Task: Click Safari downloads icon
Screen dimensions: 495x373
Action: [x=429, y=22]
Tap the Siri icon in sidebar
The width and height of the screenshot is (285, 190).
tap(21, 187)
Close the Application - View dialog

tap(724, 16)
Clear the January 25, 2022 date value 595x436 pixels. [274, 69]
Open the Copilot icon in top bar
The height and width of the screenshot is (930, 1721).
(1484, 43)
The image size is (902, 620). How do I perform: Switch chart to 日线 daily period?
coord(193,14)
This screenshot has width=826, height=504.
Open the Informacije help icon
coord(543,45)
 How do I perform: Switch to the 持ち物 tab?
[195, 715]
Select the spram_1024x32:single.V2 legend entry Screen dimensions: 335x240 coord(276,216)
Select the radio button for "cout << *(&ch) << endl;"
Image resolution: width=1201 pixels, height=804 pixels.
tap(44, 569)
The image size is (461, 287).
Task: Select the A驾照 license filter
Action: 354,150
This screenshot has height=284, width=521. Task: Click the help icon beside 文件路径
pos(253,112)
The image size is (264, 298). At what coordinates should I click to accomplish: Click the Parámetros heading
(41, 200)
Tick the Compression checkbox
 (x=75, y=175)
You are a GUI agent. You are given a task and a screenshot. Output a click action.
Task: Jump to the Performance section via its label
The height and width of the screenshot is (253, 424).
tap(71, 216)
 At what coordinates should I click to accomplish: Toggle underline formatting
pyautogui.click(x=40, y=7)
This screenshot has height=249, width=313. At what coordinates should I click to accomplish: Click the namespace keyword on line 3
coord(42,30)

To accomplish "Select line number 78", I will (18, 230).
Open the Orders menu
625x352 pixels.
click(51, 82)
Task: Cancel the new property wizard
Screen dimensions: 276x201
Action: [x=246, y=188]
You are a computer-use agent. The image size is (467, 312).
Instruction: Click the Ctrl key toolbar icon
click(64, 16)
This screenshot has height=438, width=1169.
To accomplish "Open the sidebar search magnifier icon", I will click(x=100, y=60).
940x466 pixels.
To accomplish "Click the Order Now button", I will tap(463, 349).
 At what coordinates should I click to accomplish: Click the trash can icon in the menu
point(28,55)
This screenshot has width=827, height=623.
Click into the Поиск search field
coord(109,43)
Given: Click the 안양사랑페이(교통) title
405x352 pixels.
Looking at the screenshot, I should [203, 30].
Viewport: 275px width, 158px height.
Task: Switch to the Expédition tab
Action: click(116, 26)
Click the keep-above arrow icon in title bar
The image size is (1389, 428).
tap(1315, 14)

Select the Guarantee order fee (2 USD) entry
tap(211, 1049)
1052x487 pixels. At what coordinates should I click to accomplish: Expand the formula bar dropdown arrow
==============================
REQUIRED WORK -
Return the rows exactly as they appear, covering the stretch from the line containing "You are a GUI" through the end of the rows, with both ends included.

ANSWER IN FULL -
You are a GUI agent. You are given a task and a screenshot. Output a click action.
Task: Jump to the Performance section via its label
The height and width of the screenshot is (253, 424).
tap(71, 216)
 At what coordinates should I click to accomplish: Toggle underline formatting
pyautogui.click(x=40, y=7)
This screenshot has height=249, width=313. At what coordinates should I click to accomplish: Click the namespace keyword on line 3
coord(42,30)

To accomplish "Select line number 78", I will (18, 230).
Open the Orders menu
625x352 pixels.
click(51, 82)
Task: Cancel the new property wizard
Screen dimensions: 276x201
Action: [x=246, y=188]
You are a computer-use agent. The image size is (467, 312).
Instruction: Click the Ctrl key toolbar icon
click(64, 16)
This screenshot has height=438, width=1169.
To accomplish "Open the sidebar search magnifier icon", I will click(x=100, y=60).
940x466 pixels.
To accomplish "Click the Order Now button", I will tap(463, 349).
 At what coordinates should I click to accomplish: Click the trash can icon in the menu
point(28,55)
This screenshot has width=827, height=623.
Click into the Поиск search field
coord(109,43)
Given: Click the 안양사랑페이(교통) title
405x352 pixels.
Looking at the screenshot, I should [203, 30].
Viewport: 275px width, 158px height.
Task: Switch to the Expédition tab
Action: click(116, 26)
Click the keep-above arrow icon in title bar
The image size is (1389, 428).
tap(1315, 14)

Select the Guarantee order fee (2 USD) entry
tap(211, 1049)
1052x487 pixels. At what coordinates should I click to accomplish: Expand the formula bar dropdown arrow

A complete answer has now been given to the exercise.